Myopia and insurance uptake

Hyperbolic discounting is a theory that explains how individuals are likely to value immediate rewards over delayed rewards. This theory states that individuals frequently choose smaller rewards instead of larger ones, even though the delayed outcomes are objectively better. Laibson (Reference Laibson1997) introduced the quasi-hyperbolic discounting model to capture this phenomenon.
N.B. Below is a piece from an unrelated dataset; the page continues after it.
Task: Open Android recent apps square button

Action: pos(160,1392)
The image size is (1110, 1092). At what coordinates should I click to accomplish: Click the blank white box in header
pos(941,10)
This model incorporates present bias into standard discounting utility:

(2)\begin{equation}{{\mathbf{U}}_0} = {\mathbf{u}}\left( {{{\mathbf{c}}_0}} \right) + {\boldsymbol{\beta }}\mathop \sum \limits_{{\boldsymbol{t}} = 1}^{\boldsymbol{T}} {{\boldsymbol{\delta }}^{\boldsymbol{t}}}{\boldsymbol{u}}({{\boldsymbol{c}}_{\boldsymbol{t}}}){\boldsymbol{\,}}\end{equation}

Where ${U_0}$ is total utility, $\beta $ is the present bias parameter (where $0 \lt \beta \lt 1$), $u.({c_t})$ is utility from consumption $({c_t})$ at time t, ${\delta ^t}$ is the geometric standard discount factor and T is the time horizon. This framework (Equation 2) explains why people often intend to delay purchasing insurance, contributing to underinsurance. This behaviour can lead individuals to make decisions that may not be in their long-term best interests. People tend to undervalue future rewards, with the discounting effect decreasing as the time-frame approaches the present. The difference in perceived value between a reward received in one week and one received in two weeks may be minimal; however, the contrast between a reward obtained today and one received in one week can be significantly greater.

Early research on hyperbolic discounting (Barro, Reference Barro1999; Luttmer and Mariotti, Reference Luttmer and Mariotti2003; Grenaider and Wang, Reference Grenaider and Wang2007) demonstrated that individuals’ preference for immediate rewards results in dynamically inconsistent preferences. Subsequent studies conducted simulations on hyperbolic discounting and found that time-inconsistent individuals exhibit a lower demand for life insurance (Marín-Solano and Navas, Reference Marín-Solano and Navas2010; De Paz Monfort, Reference De Paz Monfort2012). More recent research has extended hyperbolic discounting models to account for multiple shifts in time preferences (Koo and Lim, Reference Koo and Lim2021), emphasising the significant influence of hyperbolic discounting on insurance decisions (Zhang et al., Reference Zhang, Purcal and Wei2021). However, these studies have paid less attention to the causal pathways leading to insurance uptake, particularly those involving behavioural factors such as myopia (hyperbolic discounting). This study addresses this gap by exploring the equifinality of insurance uptake to determine whether myopia is an important and necessary condition driving the path to insurance acquisition.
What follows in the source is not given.